Dataset X looks as follows. It contains 30-min intervals of the trading day of some stock index, which opens 9:30AM and closes at 15:00PM for DJ, but 16:00PM for DX. So the closing time may vary by Ticker.
Date Ticker end_time start_time
1997-10-06 DJ 10:00 09:30
1997-10-06 DJ 10:30 10:00
1997-10-06 DJ 11:00 10:30
1997-10-06 DJ 11:30 11:00
1997-10-08 DJ 09:30 15:00
1997-10-08 DJ 10:00 09:30
1997-10-06 DX 10:00 09:30
1997-10-06 DX 10:30 10:00
1997-10-06 DX 11:00 10:30
1997-10-06 DX 11:30 11:00
1997-10-07 DX 14:30 14:00
1997-10-07 DX 15:00 14:30
1997-10-07 DX 15:30 15:00
1997-10-07 DX 16:00 15:30
1997-10-08 DX 09:30 16:00
1997-10-08 DX 10:00 09:30
Dataset Y looks as follows:
Date Time Event
1997-10-06 09:30 Event1
1997-10-06 10:30 Event2
1997-10-07 22:00 Event3
1997-10-08 09:00 Event4
1997-10-08 09:30 Event5
1997-10-08 09:30 Event6
My aim is to link events in Y to X based on whether the event date-time occurs within the start/end time interval. My expected output is something (data-set Z):
Date Ticker end_time start_time Event
1997-10-06 DJ 10:00 09:30 Event1
1997-10-06 DJ 10:30 10:00 NA
1997-10-06 DJ 11:00 10:30 Event2
1997-10-06 DJ 11:30 11:00 NA
1997-10-08 DJ 09:30 15:00 Event3,Event4
1997-10-08 DJ 10:00 09:30 Event5,Event6
1997-10-06 DX 10:00 09:30 Event1
1997-10-06 DX 10:30 10:00 NA
1997-10-06 DX 11:00 10:30 Event2
1997-10-06 DX 11:30 11:00 NA
1997-10-07 DX 14:30 14:00 NA
1997-10-07 DX 15:00 14:30 NA
1997-10-07 DX 15:30 15:00 NA
1997-10-07 DX 16:00 15:30 NA
1997-10-08 DX 09:30 16:00 Event3, Event4
1997-10-08 DX 10:00 09:30 Event5,Event6
It is thus possible to multiple events happen between an interval. Is it possible to store those in column "Event". It is also possible that Event occurs after a market closes, which should be stored in the first interval that occurs after the event. How can I obtain this expected output? I have been thinking for a while now, but I have no clue where to start.
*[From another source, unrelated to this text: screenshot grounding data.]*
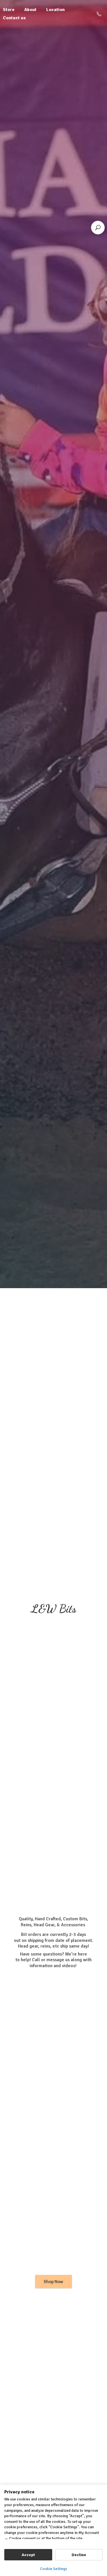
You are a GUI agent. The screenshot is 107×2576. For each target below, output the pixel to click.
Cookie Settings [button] (53, 2568)
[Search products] (97, 227)
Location (55, 10)
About (30, 10)
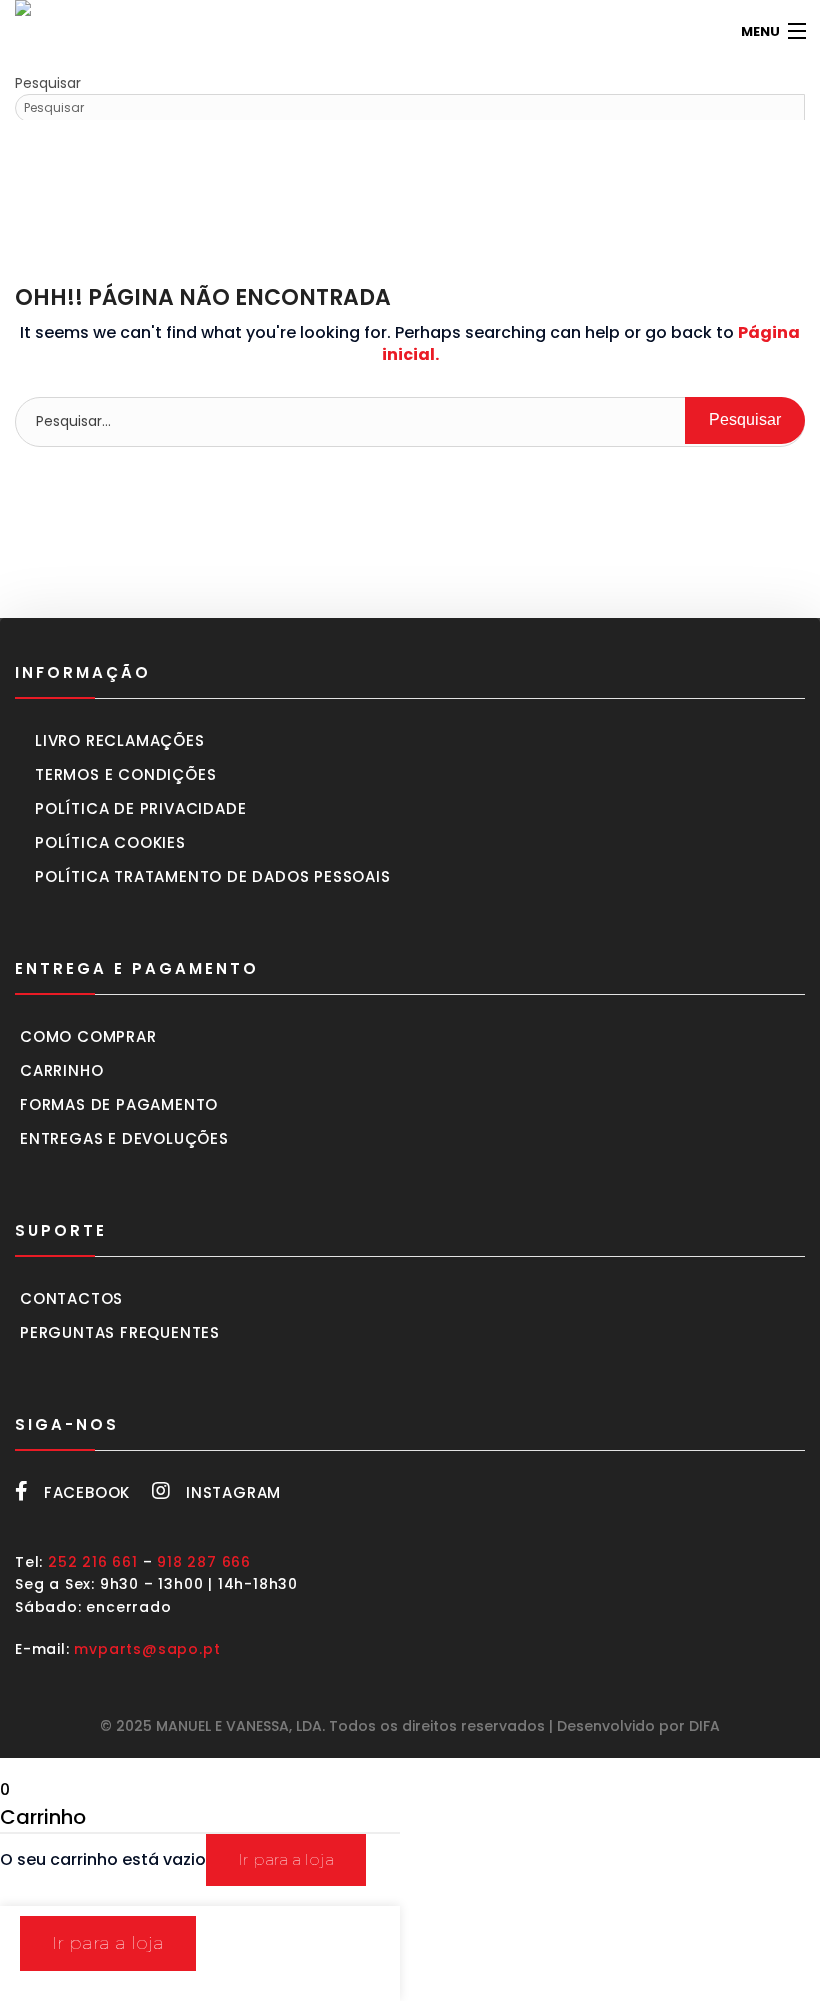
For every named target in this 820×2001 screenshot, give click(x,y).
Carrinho (61, 1070)
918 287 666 (204, 1562)
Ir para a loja (286, 1859)
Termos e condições (125, 774)
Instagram (233, 1492)
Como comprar (88, 1036)
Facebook (87, 1492)
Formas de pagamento (119, 1104)
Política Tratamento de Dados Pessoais (213, 876)
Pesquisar (48, 83)
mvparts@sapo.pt (147, 1649)
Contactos (71, 1298)
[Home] (45, 31)
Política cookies (110, 842)
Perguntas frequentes (120, 1332)
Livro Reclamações (120, 740)
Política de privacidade (140, 808)
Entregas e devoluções (124, 1138)
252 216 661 (93, 1562)
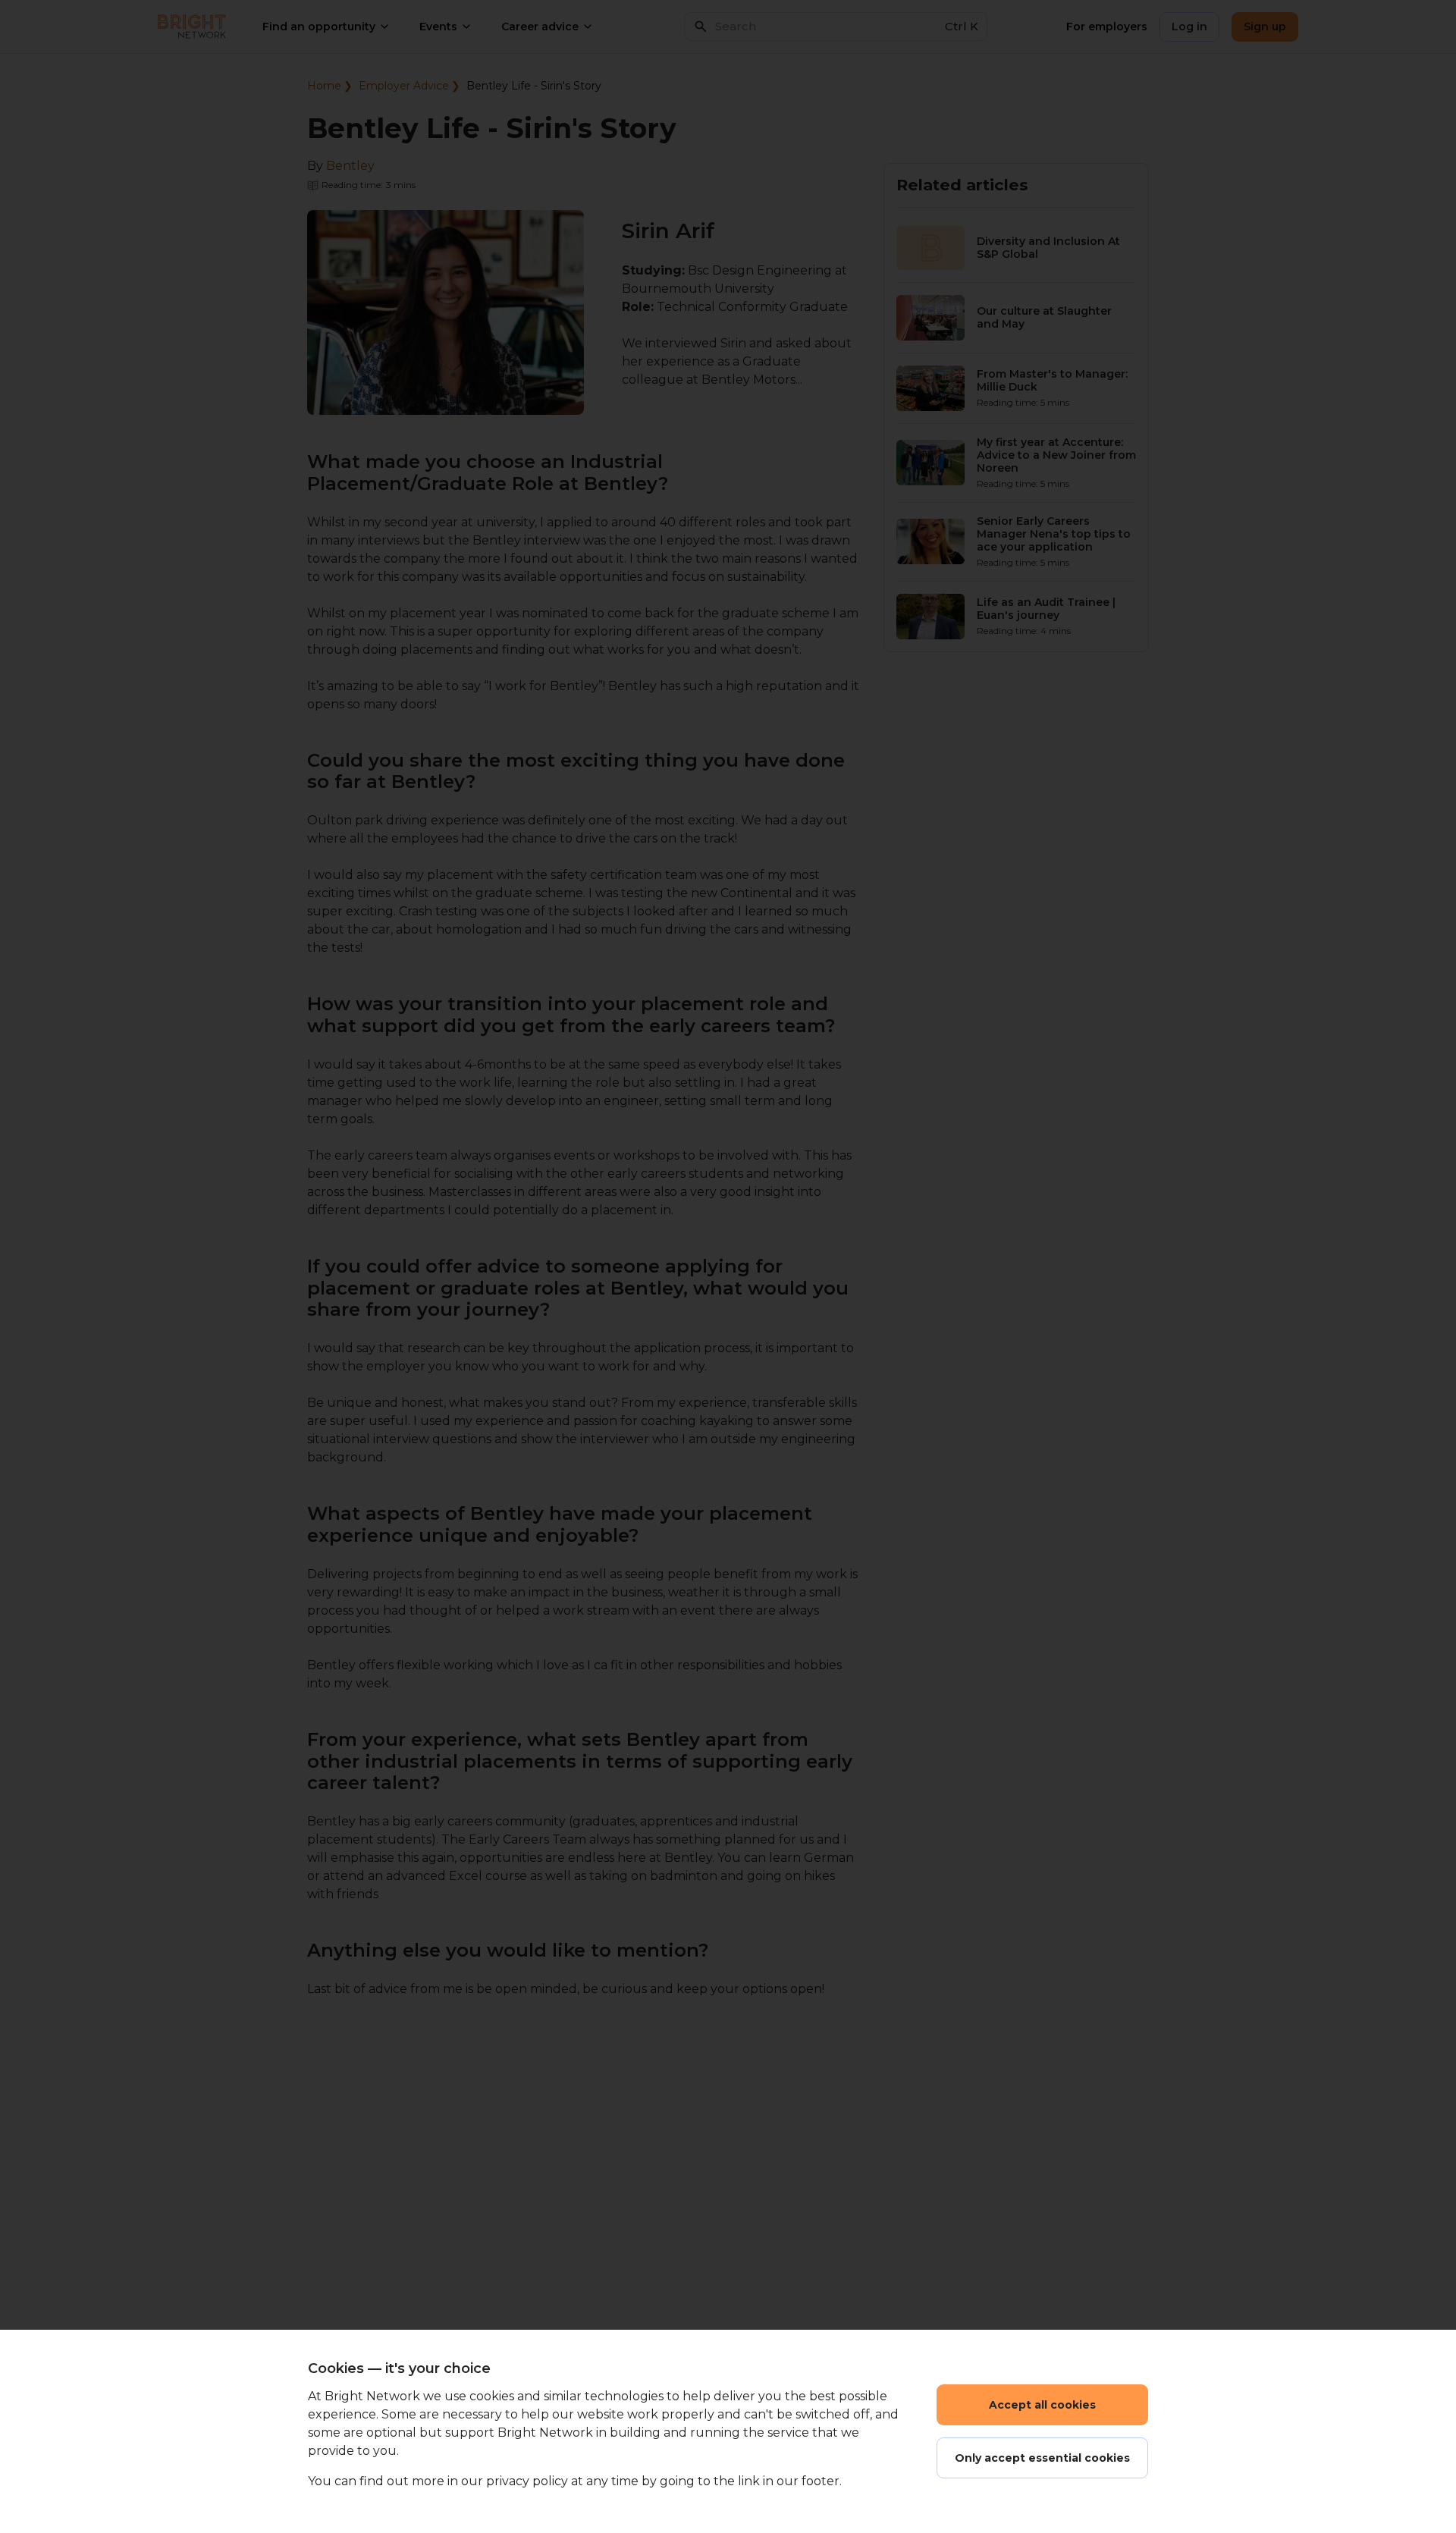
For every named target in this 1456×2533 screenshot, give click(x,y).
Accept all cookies (1042, 2405)
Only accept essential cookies (1042, 2458)
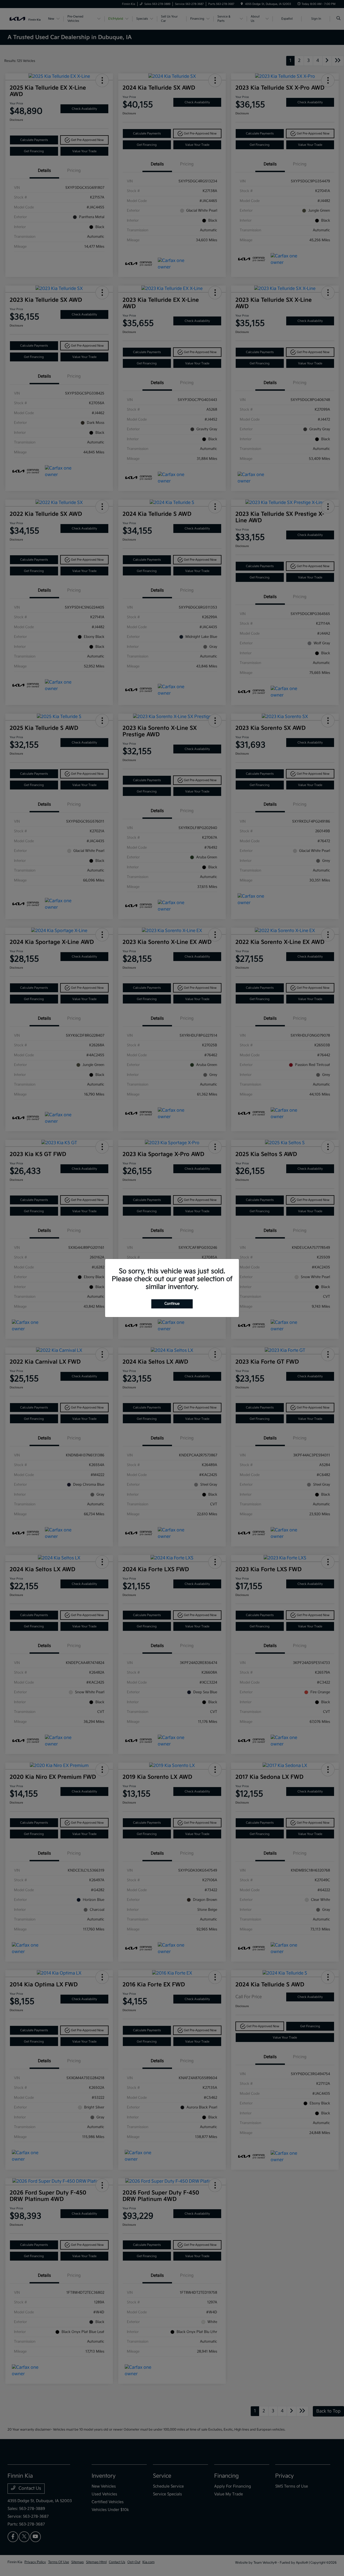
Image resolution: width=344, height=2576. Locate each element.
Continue (172, 1303)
Edit: X contains 400k 30-min intervals. Y contains 40k events.
There are lots of ways of approaching the problem, here's just one suggestion.
I'm using these datasets:
x <- read.table(text = "Date,Ticker,end_time,start_time
06/10/1997,DJ,10:00,09:30
06/10/1997,DJ,10:30,10:00
06/10/1997,DJ,11:00,10:30
06/10/1997,DJ,11:30,11:00
08/10/1997,DJ,09:30,15:00
08/10/1997,DJ,10:00,09:30
06/10/1997,DX,10:00,09:30
06/10/1997,DX,10:30,10:00
06/10/1997,DX,11:00,10:30
06/10/1997,DX,11:30,11:00
07/10/1997,DX,14:30,14:00
07/10/1997,DX,15:00,14:30
07/10/1997,DX,15:30,15:00
07/10/1997,DX,16:00,15:30
08/10/1997,DX,09:30,16:00
08/10/1997,DX,10:00,09:30
08/10/1997,DX,10:00,09:30", sep =",", header = TRUE, stringsAsFactors =
FALSE)
y <- read.table(text = "Date,Time,Event
06/10/1997,09:30,Event1
06/10/1997,10:30,Event2
07/10/1997,22:00,Event3
08/10/1997,09:00,Event4
08/10/1997,09:30,Event5
08/10/1997,09:30,Event6
", sep =",", header = TRUE, stringsAsFactors = FALSE)
I would start by concatenating and formatting the dates and times so they can be used in functions to check whether an event occurred in that window. Assuming you have two data frames called x and y in the structure described above:
y$date_time <- strptime(paste(y$Time,y$Date),format="%H:%M %d/%m/%Y")
x$start_time_date <- strptime(paste(x$start_time,x$Date),format="%H:%M %d/%m/%Y")
x$end_time_date <- strptime(paste(x$end_time,x$Date),format="%H:%M %d/%m/%Y")
If you have control over the dataset as it is compiled then it might be easier for the start and end dates to be recorded in this way, as for the periods that cross over a date doing it this way will produce start date-times that are after the end date-times. We can edit those by just instead using the date from the previous entry in the data frame, assuming it will always be in chronological order and there won't be missing periods. This is a bit of a hack!:
#check which entries cross over a date
overnight_idx <- which(x$end_time_date < x$start_time_date)
#replace start date with that of preceding entry in the data frame
x[overnight_idx, 'start_time_date'] <-
as.POSIXct(paste(x[overnight_idx, 'start_time'],
x[overnight_idx - 1, 'Date']),format="%H:%M %d/%m/%Y",
origin = "1970-01-01")
Now we can write a function that for a given row in the data frame x will extract any events that have occurred listed in y, and then do a little bit of formatting to get it in the format you described.
checkEvent <- function(x_row){
y2 <- y[y$date_time>=x_row['start_time_date'] &
y$date_time<x_row['end_time_date'], 'Event']
if(length(y2)==0){
y2 <- NA
} else if(length(y2)>1){
y2 <- paste(y2,collapse = ' ')
}
return(y2)
}
Then we can just apply that to x
x$Event <- apply(x,1,checkEvent)
which will produce the following (ignoring the columns we created above so it fits on the screen):
> x[,c('Date','Ticker','end_time','start_time','Event')]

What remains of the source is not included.